Governments should consider construction of a test hospital for national cyber crashworthiness trials of healthcare infrastructure. The automotive manufacturing community performs crashworthiness testing so consumers can know the risk. Although patients prescribed a medical device are far safer with the device than without, patients and hospitals deserve to know what risks they are accepting when receiving or purchasing a medical device.

Regulators must take into account the geographic problem that malware does not respect international boundaries. The same core cybersecurity problems exist everywhere, and healthcare IT cultures in different countries suffer from surprisingly similar computing problems. Medical device regulators such as FDA, MHRA in the UK, and CFDA in China need informed authority and legislative remit to ensure that medical devices remain safe and effective despite cybersecurity threats.

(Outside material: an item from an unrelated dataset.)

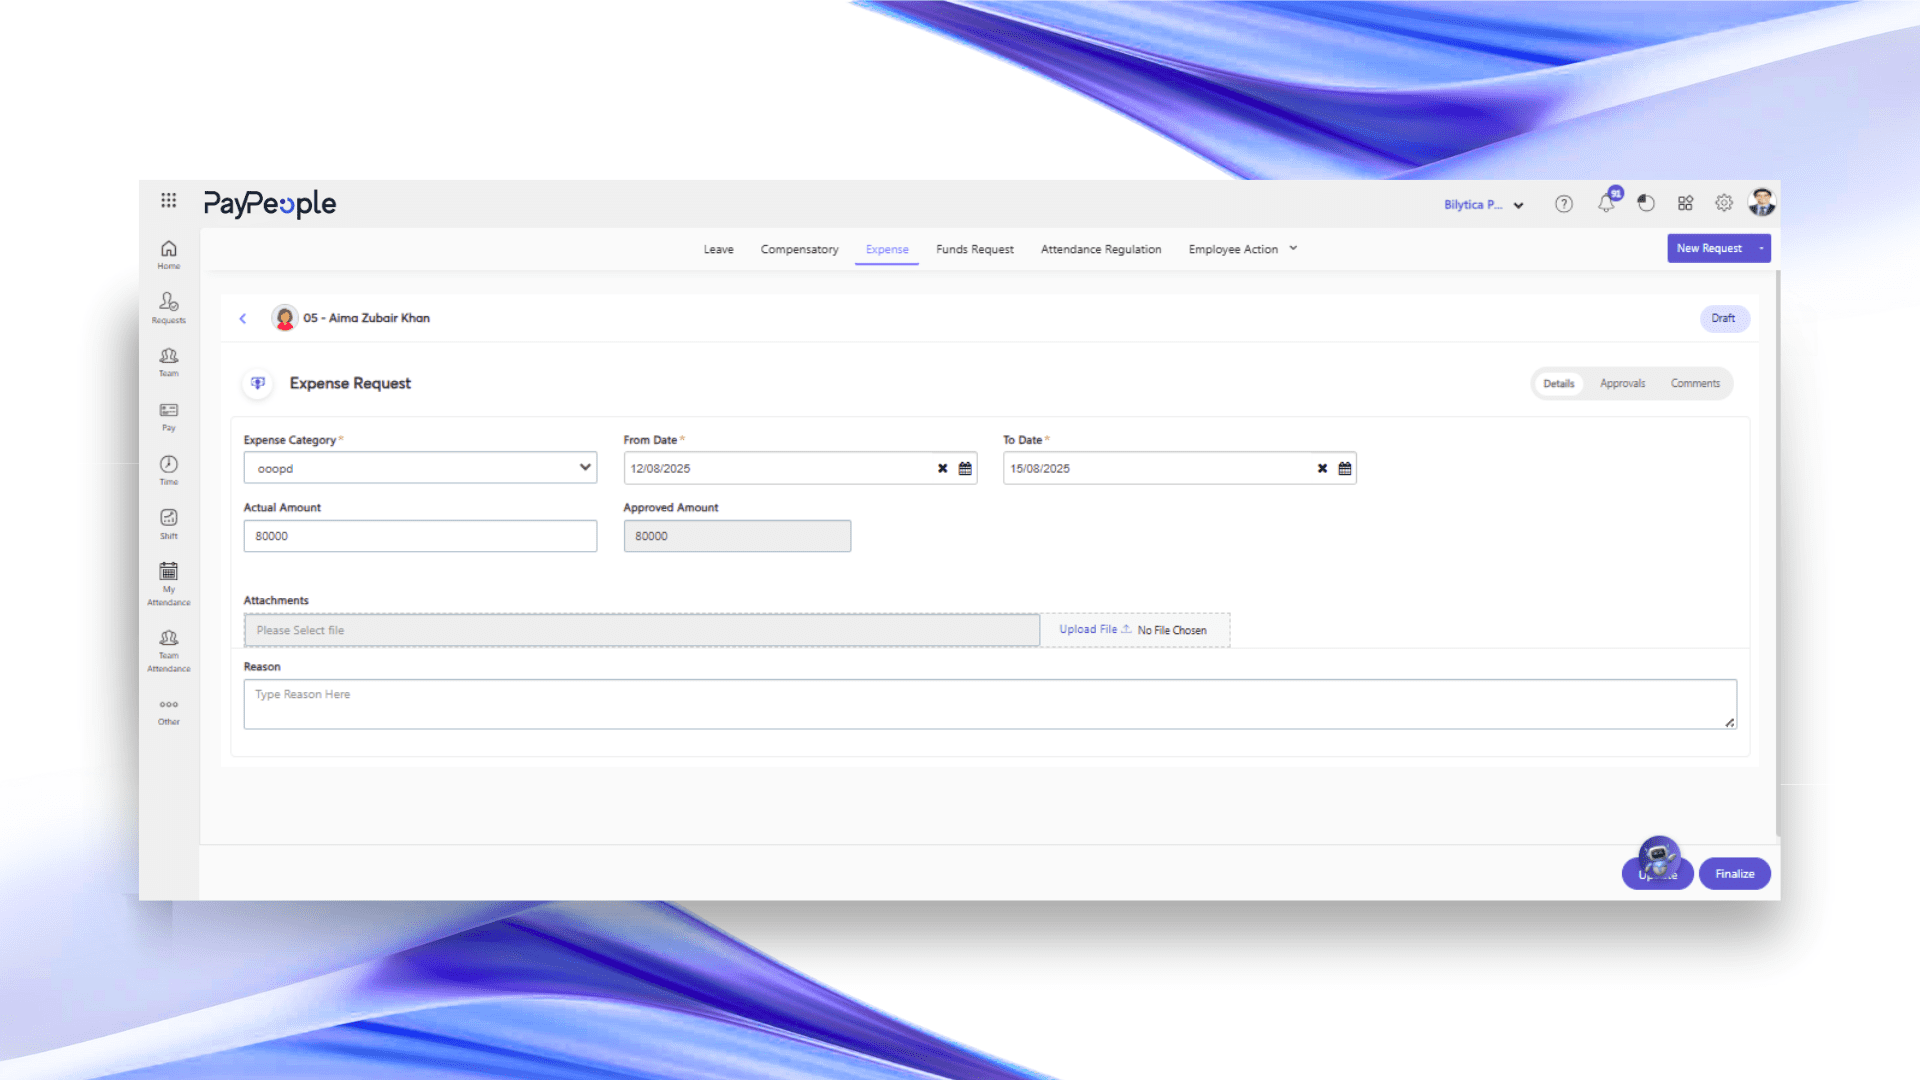
Task: Open the help question mark icon
Action: (1564, 204)
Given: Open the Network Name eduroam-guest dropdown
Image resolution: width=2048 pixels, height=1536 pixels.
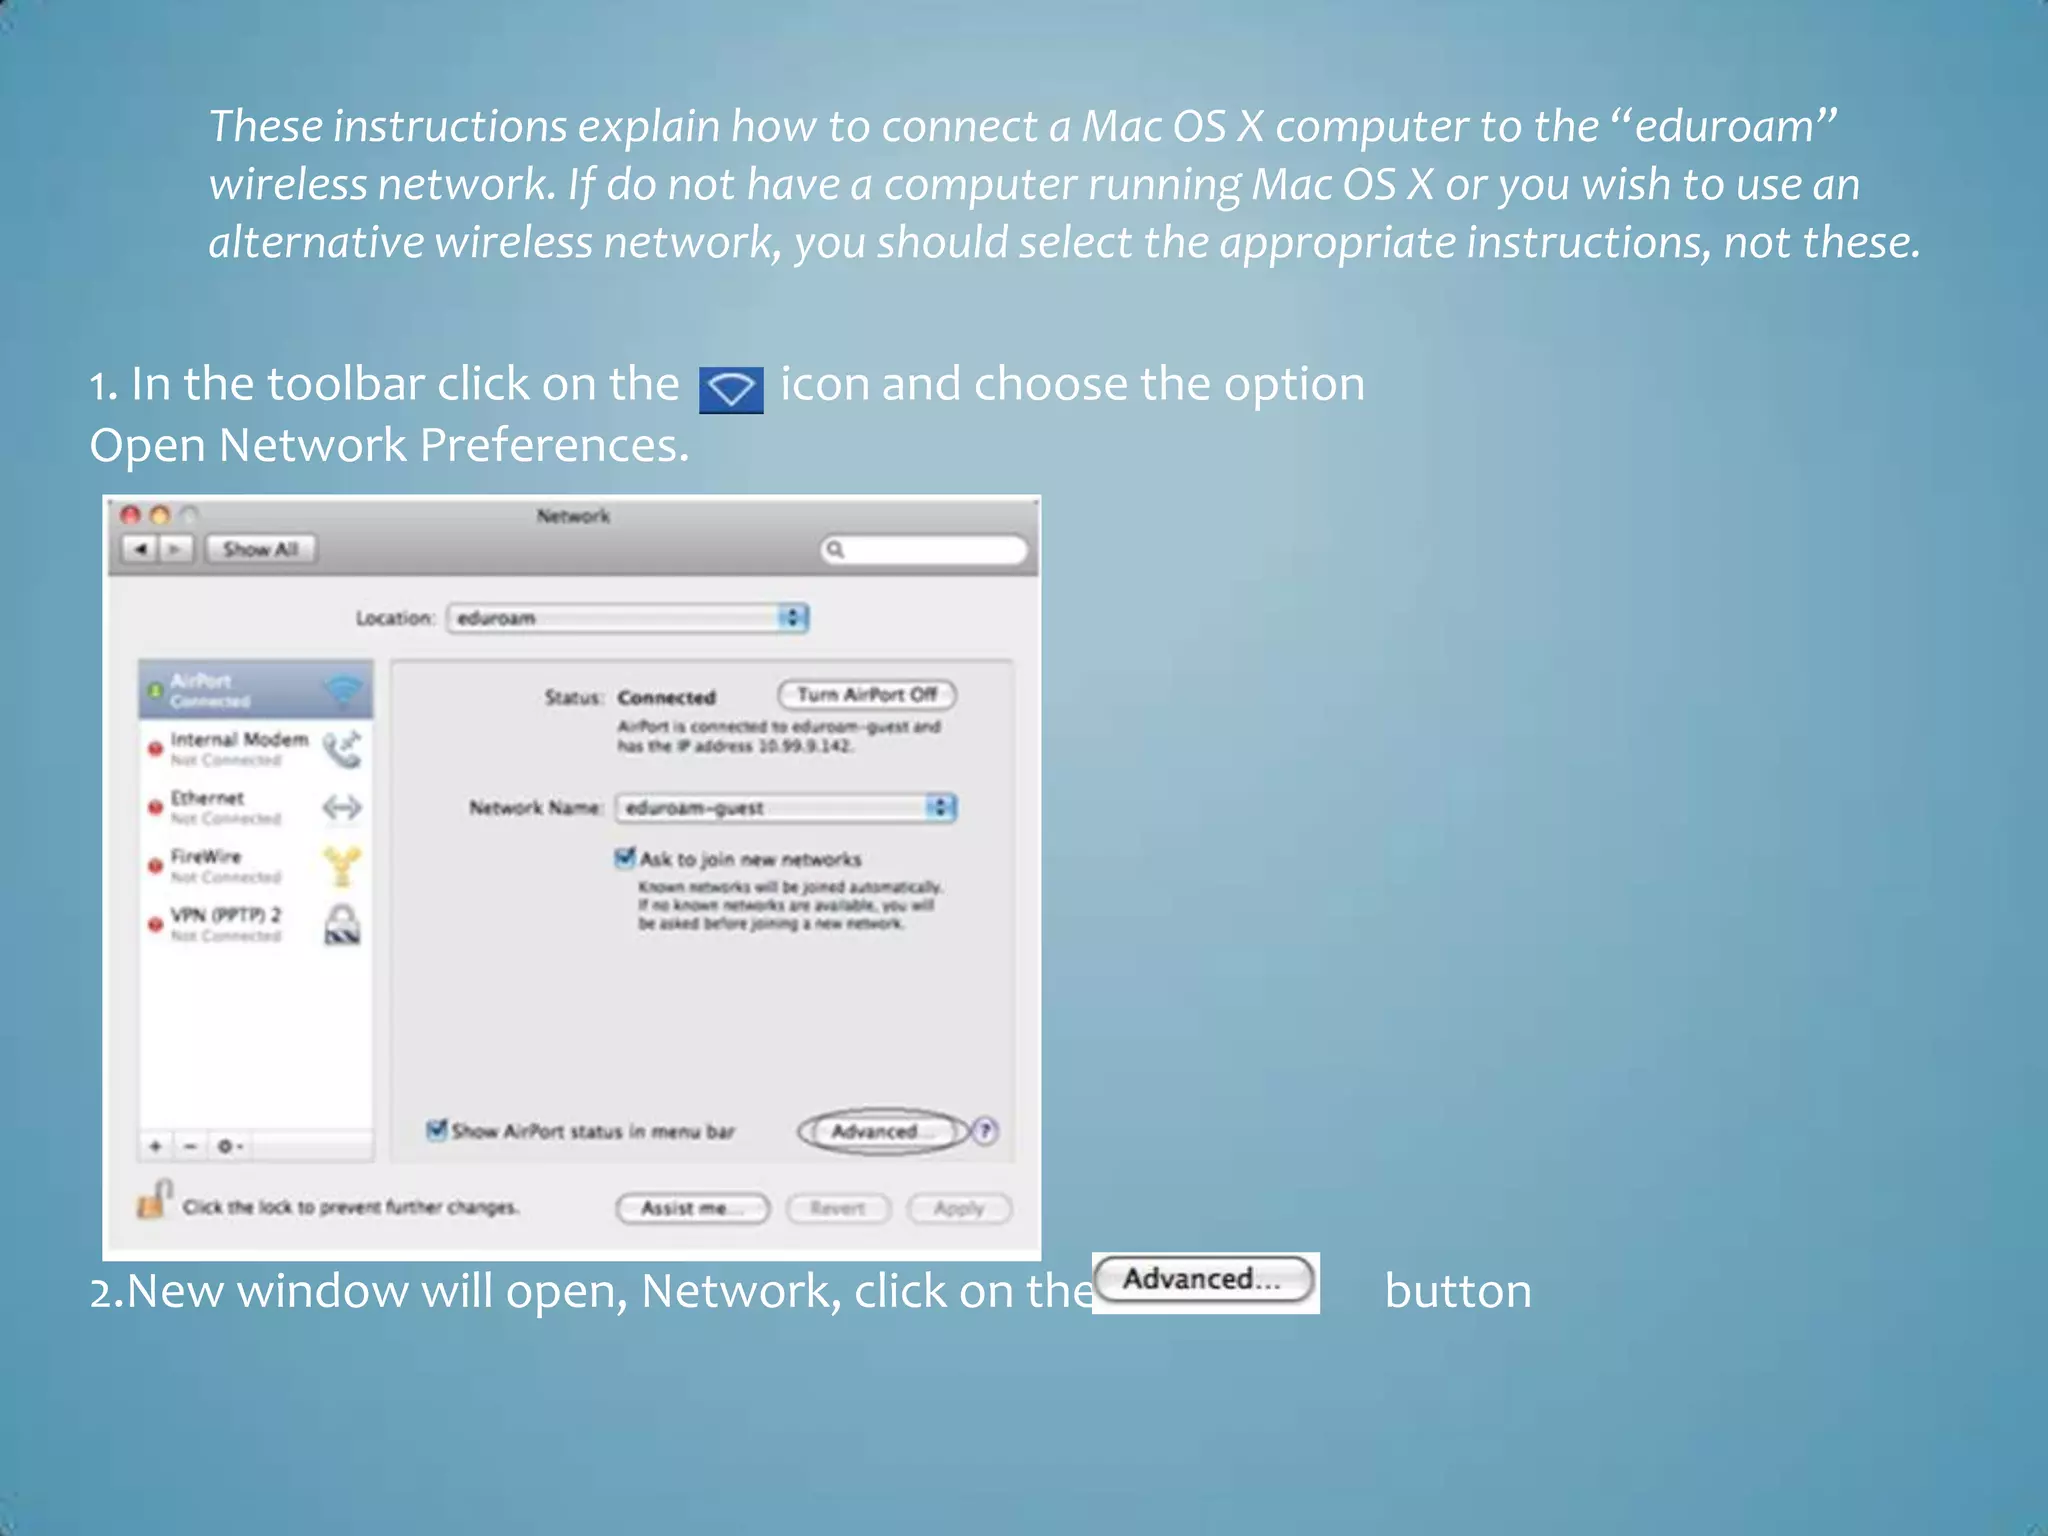Looking at the screenshot, I should pyautogui.click(x=786, y=807).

Who is liable for problems? Who feels any economic incentive to fix things? Unfortunately, not the entities with the most capability to address the causes, as the recent ransomware fiasco illustrates. Governments could mandate a phasing out of unsecurable devices and operating systems with penalties assessed by the HHS Office for Civil Rights, for the case of the U.S.

Fighting international criminals with considerable economic incentive will remain a continually losing battle without a coherent and fair regulatory strategy. For instance, the Criminal Justice Act in the UK assumes that information technology makes no security mistakes. Such poorly designed laws open the door to misguided prosecution of well­intentioned doctors and nurses for shortcomings in the medical systems and devices themselves. Legislation ought to incentivize cybersecurity and safety for manufacturing medical devices rather than penalize innocent healthcare delivery professionals and patients who make fair and reasonable attempts to report problems to manufacturers or regulators.

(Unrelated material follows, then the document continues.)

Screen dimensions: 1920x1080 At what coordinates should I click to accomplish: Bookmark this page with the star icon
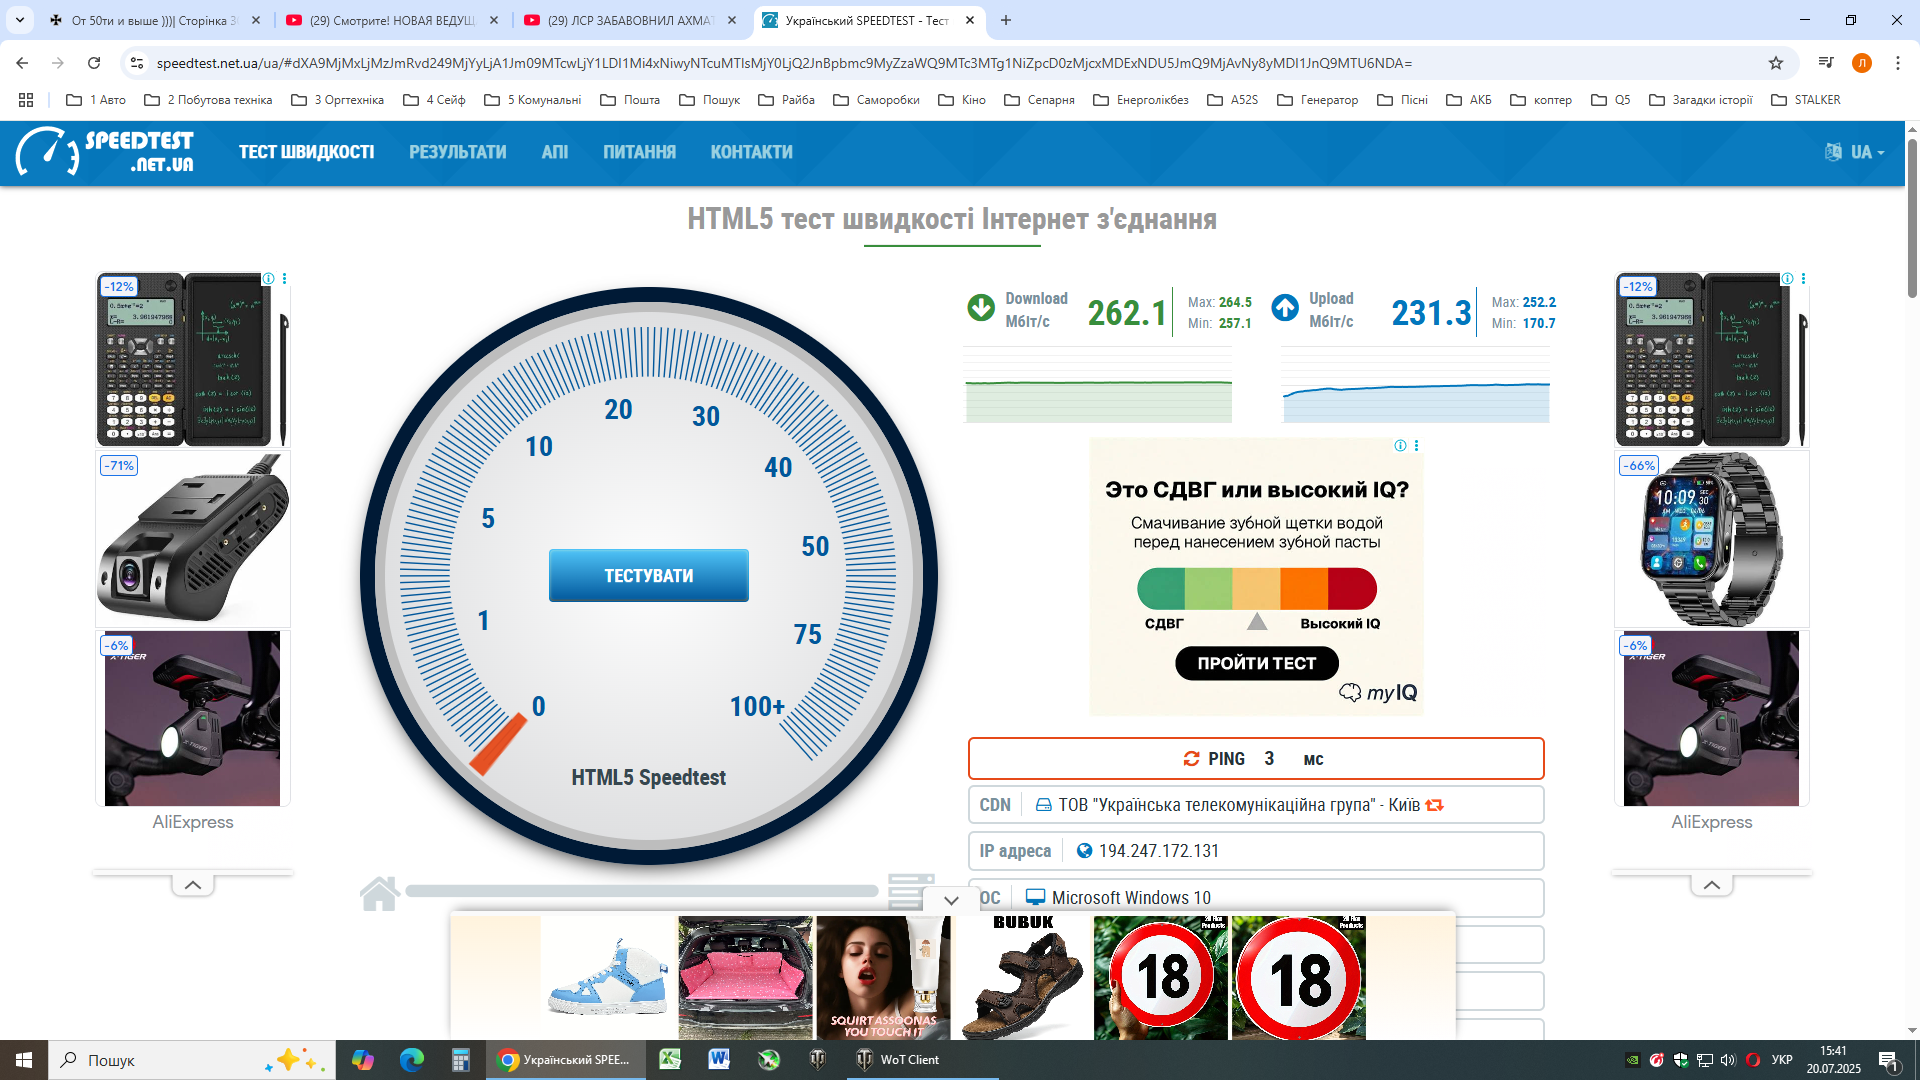tap(1776, 63)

Workforce shortfalls remain a great barrier to cybersecurity. Few of our computer science students choose to work in healthcare. We need to focus attention on the great opportunity for computer science students to help improve healthcare. Double major in biomedical engineering! Manufacturers and governments should offer prestigious graduate fellowships to attract the best students to the field so that manufacturers, hospitals, and regulators can fill their open cybersecurity positions.

Finally, hospitals need effective governance structure for controlling software safety risks in medical device. A hospital should designate a top­level executive with the authority, responsibility, accountability, and budget for cybersecurity in the pursuit of healthcare safety that covers both the biomedical engineering and IT departments.

No medical device is perfectly secure, but a hospital should gracefully recover from cyberattacks rather than suffer system­wide outages for days. Patients should never be forced to doubt in the availability and integrity of healthcare delivery. Security is a means to an end, and that end goal is safe and effective delivery of healthcare.

The recent global outbreak of ransomware is just the symptom du jour, and it’s time to act on recommendations to improve cybersecurity in manufacturing, procurement, regulation, training, and governance. Until cybersecurity becomes as second nature as hand washing, we should expect the cybersecurity problems to increase in frequency and consequence.

If there’s any silver lining, perhaps manufacturers, healthcare delivery organizations, and governments will begin to think more strategically rather than reactively to improving healthcare cybersecurity.

Kevin Fu, PhD, is CEO and chief scientist of healthcare cybersecurity company Virta Laboratories and directs the Archimedes Center for Medical Device Security at the University of Michigan. Harold Thimbleby, PhD, is Professor of Computer Science at Swansea University, Wales. He is an honorary Fellow of the Royal College of Physicians and analyses hospital IT problems.